Ten years later, she’s ready to talk about it and use her platform to support others and raise awareness: “It’s something that’s terrified me for a long time because it feels like I’m admitting some sort of secret, or some sort of way that people are going to look at me differently or judge me but I’ve been met with nothing but acceptance and love and support, which is just amazing.” Her story is complicated but unfortunately very common and she and her husband are raising three children who either have mental health problems or are neurodiverse. The link to the initial interview (I believe) is here in case you want to read more about it. She also talks about talking about mental health and mental illness with her children in a healthy way that isn’t scary and that’s really incredible. She’s now teamed up with the Be Vocal: Speak Up for Mental Health movement to advocate for mental health awareness and acceptance: “We have an incredible opportunity to change the narrative and change the conversation, and lead people to places that can encourage them and really take them where they need to go… It’s OK to not be OK. And it’s incredibly important to reach out. Be willing to let your guard down a little bit to be able to find that community. And also know that if you’re really struggling that there are so many resources.”
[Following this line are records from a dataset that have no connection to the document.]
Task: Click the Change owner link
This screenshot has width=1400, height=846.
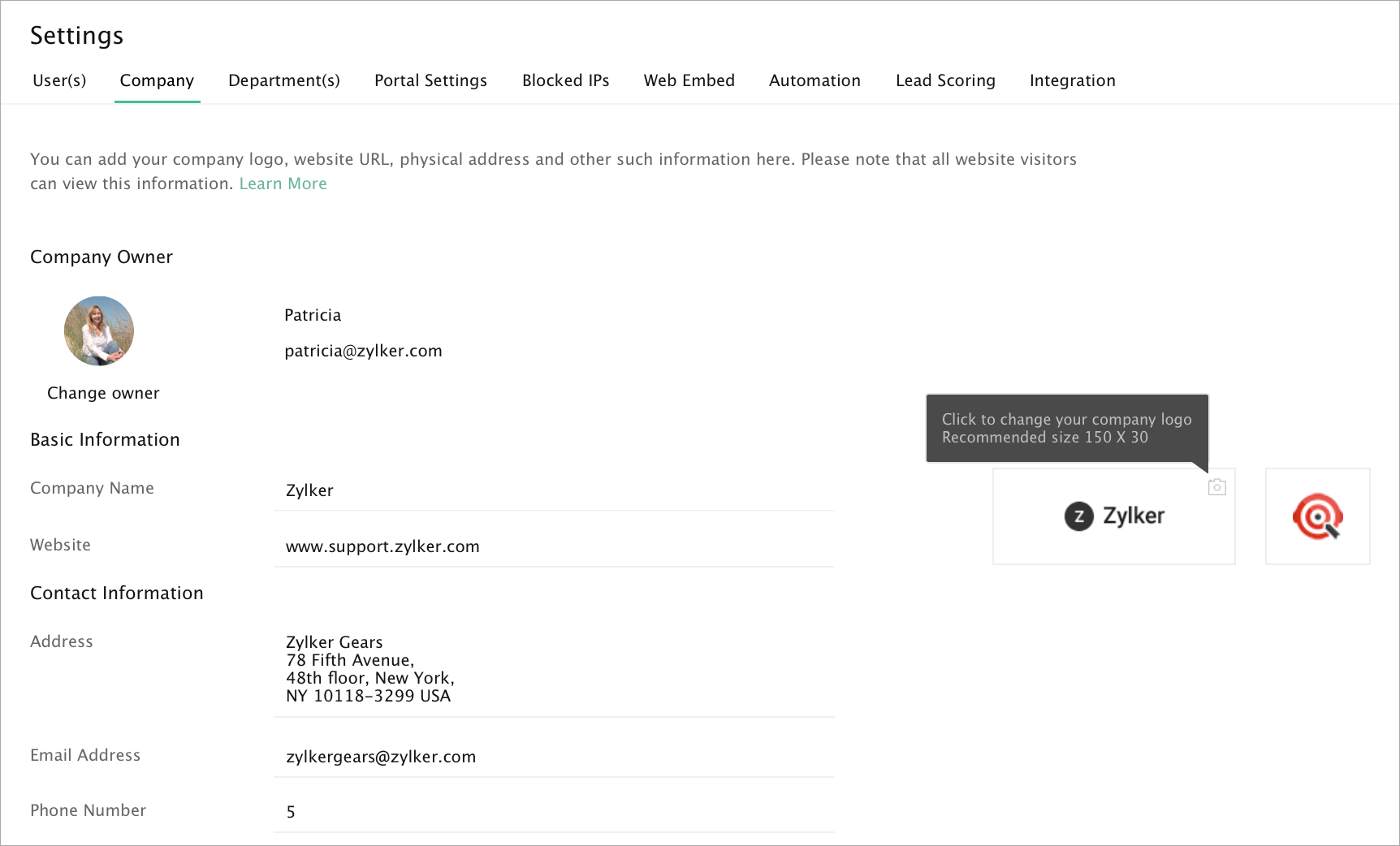Action: coord(103,393)
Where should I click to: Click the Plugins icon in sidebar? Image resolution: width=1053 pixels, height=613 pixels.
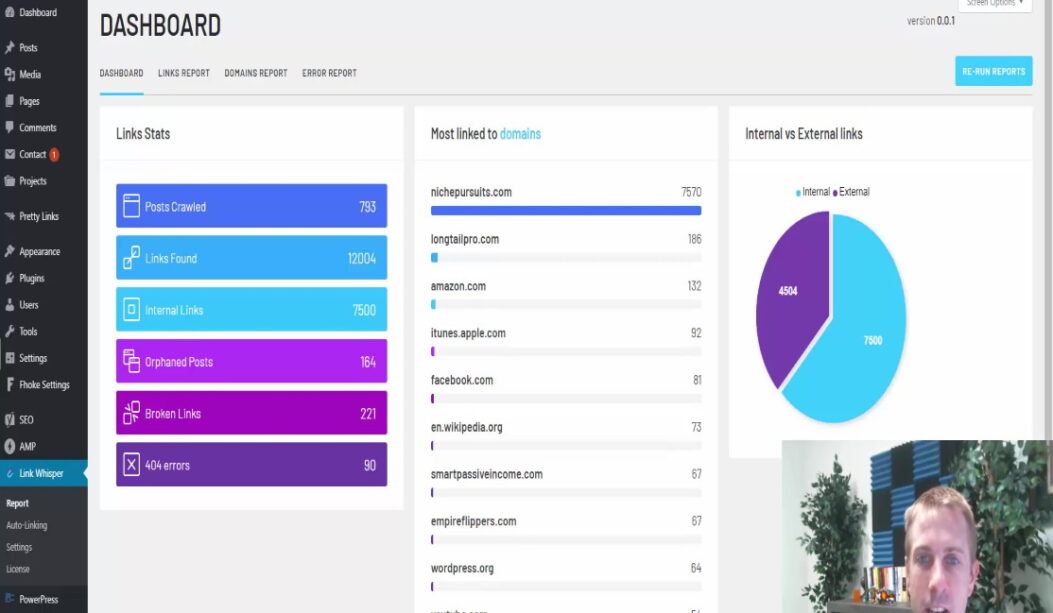[x=10, y=278]
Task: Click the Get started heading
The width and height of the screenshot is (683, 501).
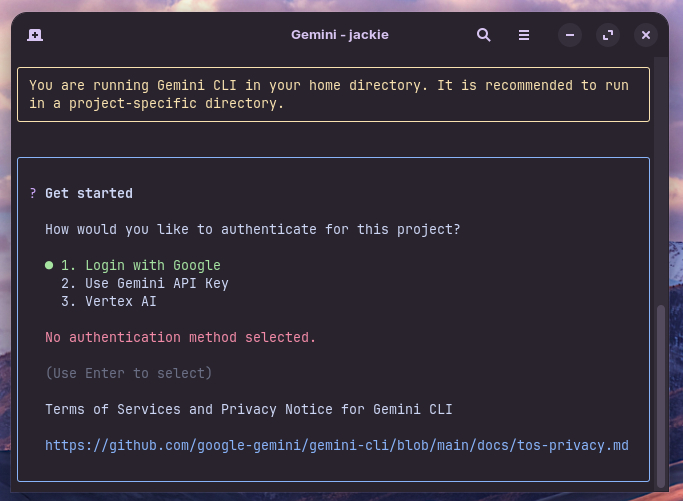Action: pos(89,194)
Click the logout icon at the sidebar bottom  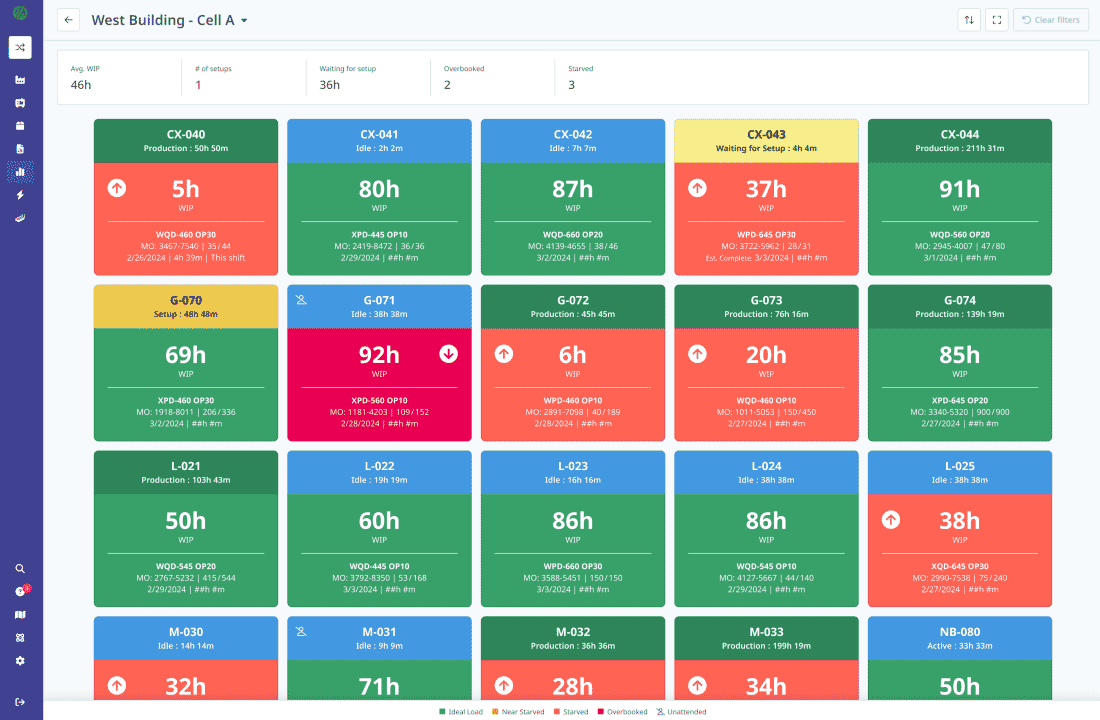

*”When I first got the bipolar diagnosis it was sort of like, ‘Oh my gosh, if that was me, how on earth am I going to deal with this? Am I in the same place? Am I equipped? Do I have what it takes to actually really genuinely take care of myself?'” I find this quote really helpful because that’s how I feel everyday. I wonder EVERYDAY if I’m ever going to be equipped to look after myself.

And here’s another example:

One of my favourite fictional characters is Daisy Johnson from Agents of Shield (which will be ending soon, something I am genuinely devastated over – it’s going to take actual therapy time to adjust to such a meaningful change in my life). Again, she’s practically a superhero (there’s a theme, I know) and ever since I started watching the show, I’ve been very inspired by her and her storyline. She’s a force of nature. She’s experienced great tragedy and each time, she uses it to reinvent herself, searching for ways to do good and make positive change in the world. She might be a fictional character but she means so much to me. And that led me to following the actress that plays her, Chloe Bennet, on social media. A few months after I started watching the show, she did an interview where she talked very honestly about her mental health: “I suffer from anxiety, I’ve had depression… it’s hard.” She talked about having panic attacks. She talked about the importance of mental health. And she talked about having therapy: “I see a therapist on a regular basis and that has helped me so much.” Reading all of that meant a lot to me. Knowing that someone I admire has had a similar experience makes me feel less alone in that experience.

Bello Magazine (November 2016)

It goes without saying that I wish none of us had to deal with these challenges but hearing people talk about these experiences really helps me. It makes all of this less lonely, less isolating. And seeing strong, smart, insightful, compassionate people (real or fictional) deal with the same things I do, reminds me that I can be those things too, that my mental health problems don’t make me less of a person with less of a future. Seeing people succeeding in what they do, while living with these challenges makes me believe that that’s possible for me as well. Representation is a powerful thing.